Quantification of human C1 esterase inhibitor protein using an automated turbidimetric immunoassay

BACKGROUND: Impaired levels or function of C1 inhibitor (C1‐INH) results in angioedema due to increased bradykinin. It is important to distinguish between angioedema related to C1‐INH deficiency and that caused by other mechanisms, as treatment options are different. In hereditary (HAE) and acquired (AAE) angioedema, C1‐INH concentration is measured to aid patient diagnosis. Here, we describe an automated turbidimetric assay to measure C1‐INH concentration on the Optilite(®) analyzer. METHODS: Linearity, precision, and interference were established over a range of C1‐INH concentrations. The 95th percentile reference interval was generated from 120 healthy adult donors.

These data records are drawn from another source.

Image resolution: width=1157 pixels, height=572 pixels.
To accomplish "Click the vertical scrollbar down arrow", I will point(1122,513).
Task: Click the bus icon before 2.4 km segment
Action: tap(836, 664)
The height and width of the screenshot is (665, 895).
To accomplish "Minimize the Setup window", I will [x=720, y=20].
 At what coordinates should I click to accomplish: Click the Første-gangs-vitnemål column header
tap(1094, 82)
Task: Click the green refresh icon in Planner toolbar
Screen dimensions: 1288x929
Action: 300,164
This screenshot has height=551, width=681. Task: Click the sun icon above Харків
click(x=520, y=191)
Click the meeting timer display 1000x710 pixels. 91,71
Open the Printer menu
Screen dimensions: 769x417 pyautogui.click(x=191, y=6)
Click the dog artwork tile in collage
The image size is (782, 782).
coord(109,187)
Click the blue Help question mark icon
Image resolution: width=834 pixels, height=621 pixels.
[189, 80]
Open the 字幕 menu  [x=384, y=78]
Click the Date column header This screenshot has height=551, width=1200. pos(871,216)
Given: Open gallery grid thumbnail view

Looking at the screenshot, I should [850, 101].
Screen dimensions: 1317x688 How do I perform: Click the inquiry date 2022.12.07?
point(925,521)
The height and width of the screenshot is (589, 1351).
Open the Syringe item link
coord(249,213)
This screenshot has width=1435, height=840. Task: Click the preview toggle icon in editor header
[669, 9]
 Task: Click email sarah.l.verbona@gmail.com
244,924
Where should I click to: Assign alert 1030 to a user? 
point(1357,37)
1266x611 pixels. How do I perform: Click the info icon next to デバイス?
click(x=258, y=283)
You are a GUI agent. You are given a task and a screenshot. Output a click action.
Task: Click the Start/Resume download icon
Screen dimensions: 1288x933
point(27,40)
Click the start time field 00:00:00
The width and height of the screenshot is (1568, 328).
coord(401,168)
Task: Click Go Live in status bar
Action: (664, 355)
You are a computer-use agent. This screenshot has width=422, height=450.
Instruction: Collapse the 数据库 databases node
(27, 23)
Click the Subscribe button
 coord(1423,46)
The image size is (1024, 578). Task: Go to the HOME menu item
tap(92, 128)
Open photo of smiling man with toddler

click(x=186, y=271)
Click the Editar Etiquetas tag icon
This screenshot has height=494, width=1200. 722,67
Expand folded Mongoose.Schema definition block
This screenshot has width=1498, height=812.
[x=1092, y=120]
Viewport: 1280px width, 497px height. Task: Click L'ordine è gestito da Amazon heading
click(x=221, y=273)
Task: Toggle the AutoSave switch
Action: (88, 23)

To compare the Optilite C1‐INH assay with a predicate assay used in a clinical laboratory, samples sent for C1‐INH investigation were used. The predicate results were provided to allow comparison. RESULTS: The Optilite C1‐INH assay was linear across the measuring range at the standard sample dilution. Intra and interassay variability was <6%. The 95th percentile adult reference interval for the assay was 0.21‐0.38 g/L. There was a strong correlation between the Optilite concentrations and those generated with the predicate assay (R (2 )= 0.94, P < 0.0001, slope y = 0.83x). All patients with Type I HAE (n = 24) and AAE (n = 3) tested had concentrations below the measuring range in both assays, while all patients with unspecified angioedema (UAE), not diagnosed with HAE or AAE had values within the reference range. CONCLUSION: The Optilite assay allows the automated and precise quantification of C1‐INH concentrations in patient samples. It could therefore be used as a tool to aid the investigation of patients with angioedema.